▶ _TASK OBJECTIVE_:
After finding "This screenshot has height=845, width=663." in a line below, print that line and the rest of the lines exactly, leaving out all pictures.

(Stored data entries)
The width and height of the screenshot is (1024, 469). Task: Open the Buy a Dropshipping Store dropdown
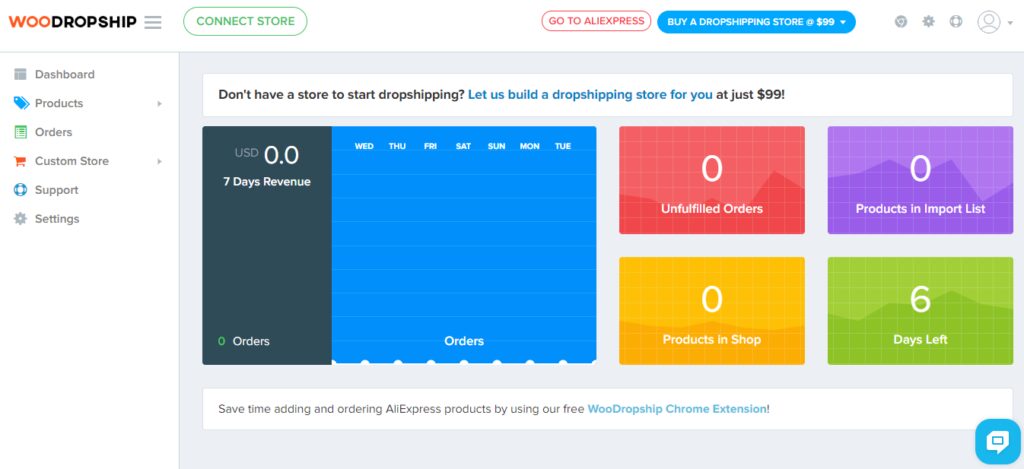[x=756, y=22]

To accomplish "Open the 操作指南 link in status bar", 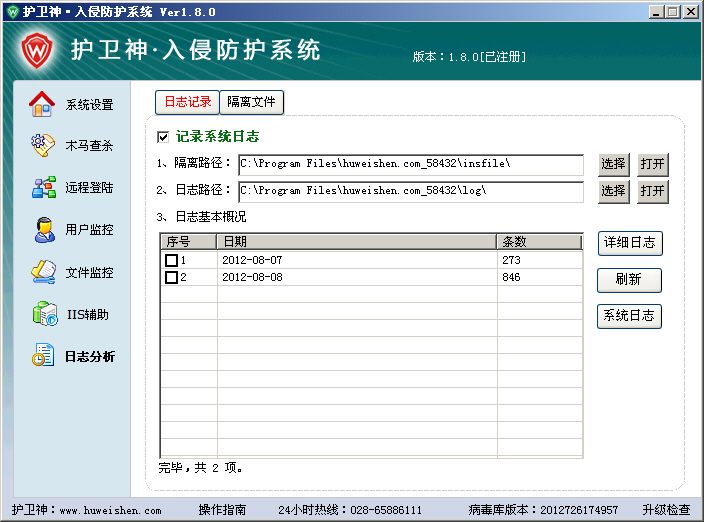I will (x=222, y=510).
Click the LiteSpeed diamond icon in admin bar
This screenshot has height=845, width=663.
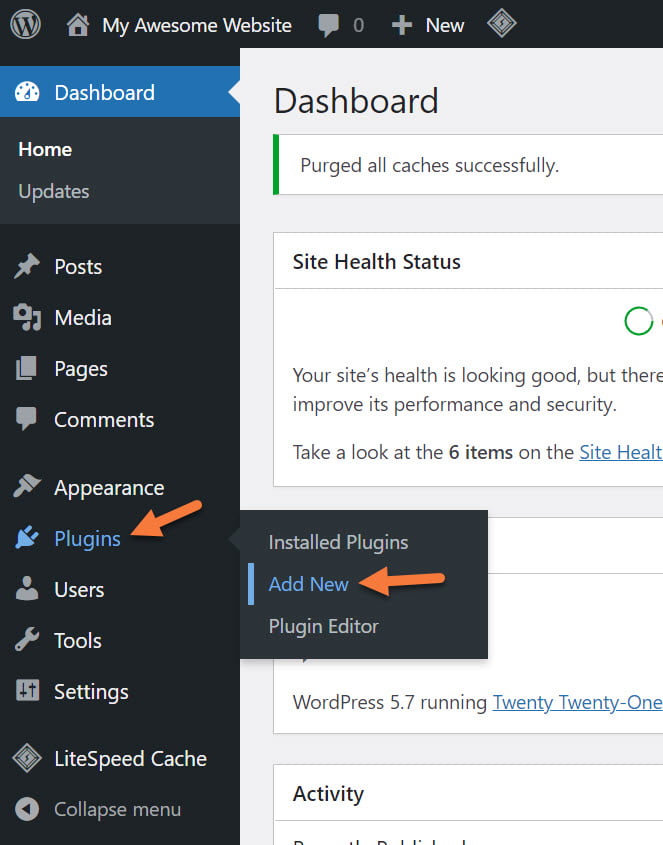point(501,24)
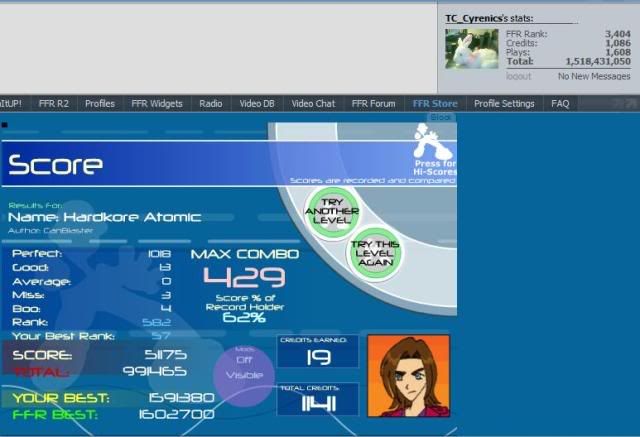Viewport: 640px width, 437px height.
Task: Go to Video DB page
Action: (256, 103)
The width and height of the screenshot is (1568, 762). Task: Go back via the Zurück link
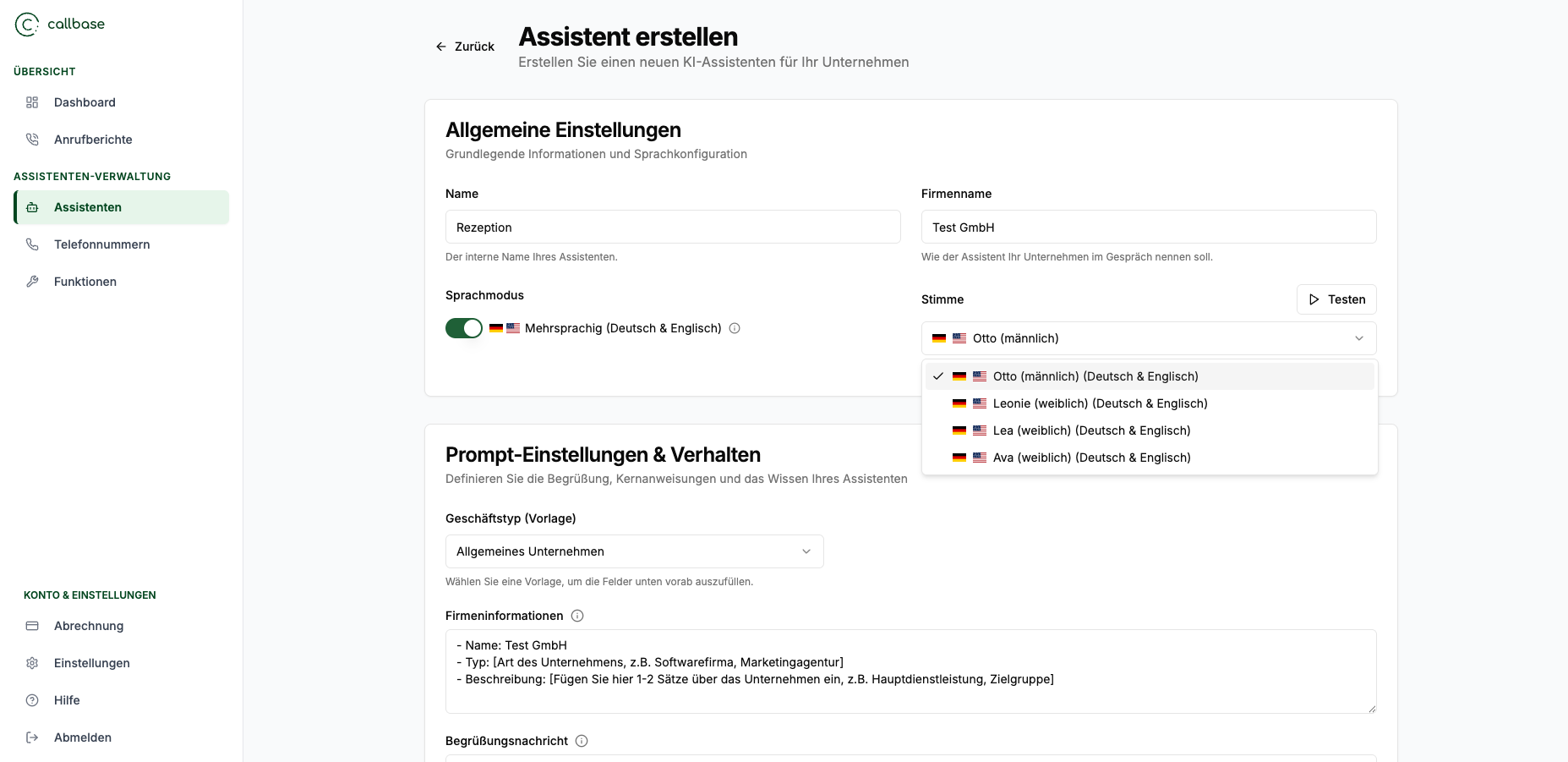(465, 47)
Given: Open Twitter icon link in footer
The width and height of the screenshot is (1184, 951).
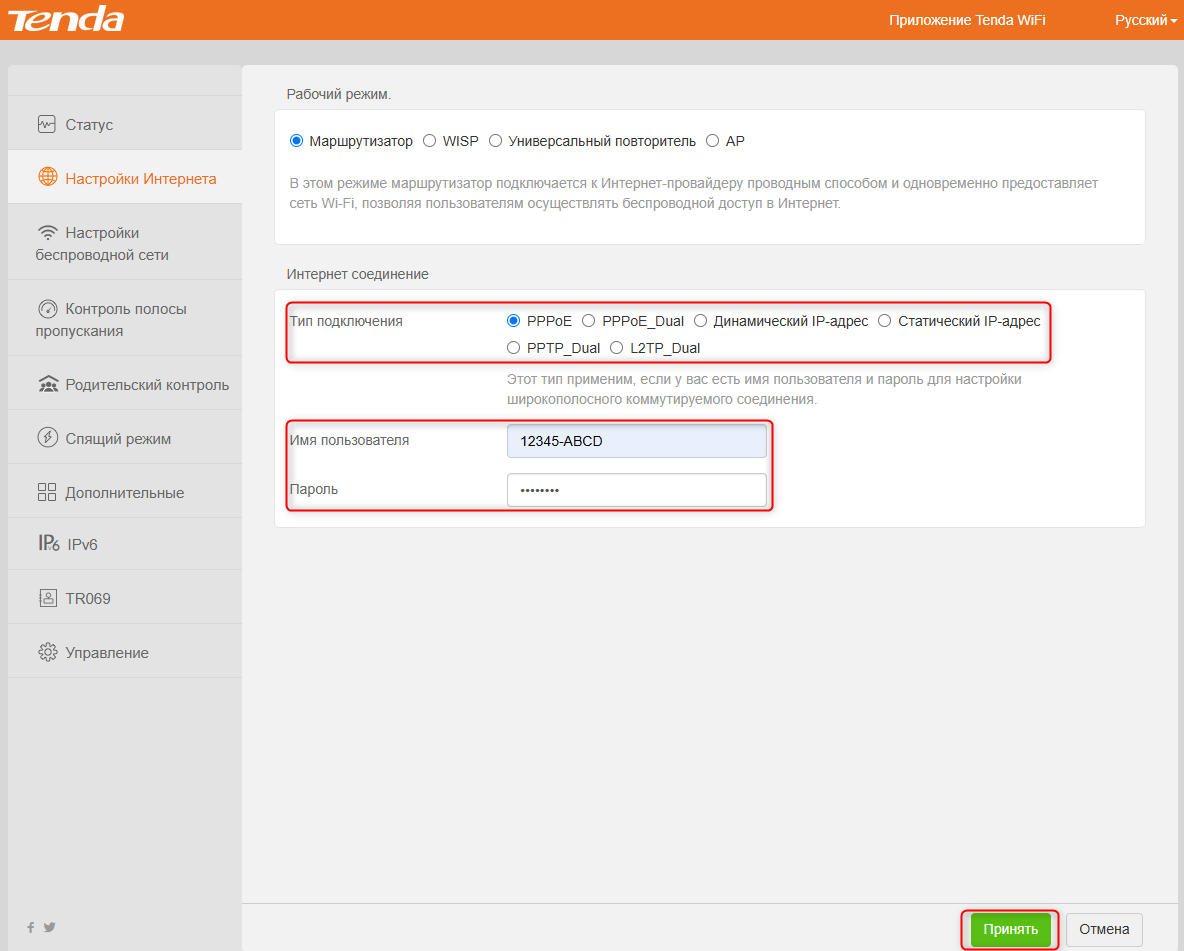Looking at the screenshot, I should click(x=50, y=927).
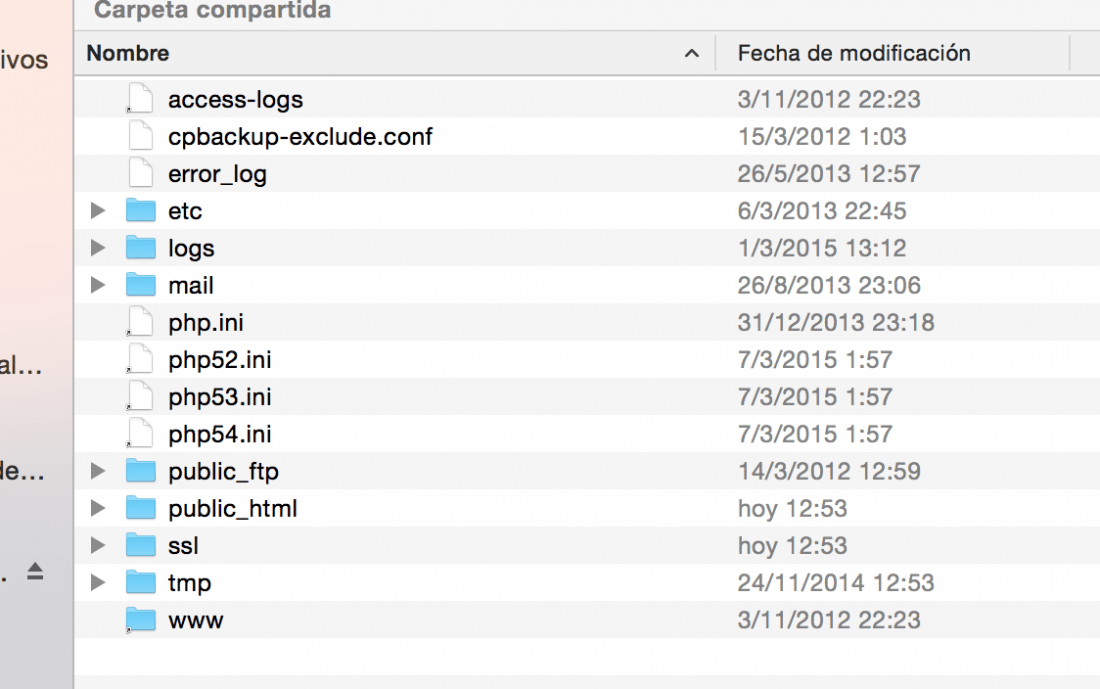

▶ _OUTPUT OF THE EXERCISE_:
This screenshot has height=845, width=663.
point(501,24)
Viewport: 640px width, 437px height.
Task: Go to Video DB page
Action: (256, 103)
The width and height of the screenshot is (1568, 762). Task: Go back via the Zurück link
(465, 47)
Given: Open Twitter icon link in footer
The width and height of the screenshot is (1184, 951).
Looking at the screenshot, I should click(x=50, y=927).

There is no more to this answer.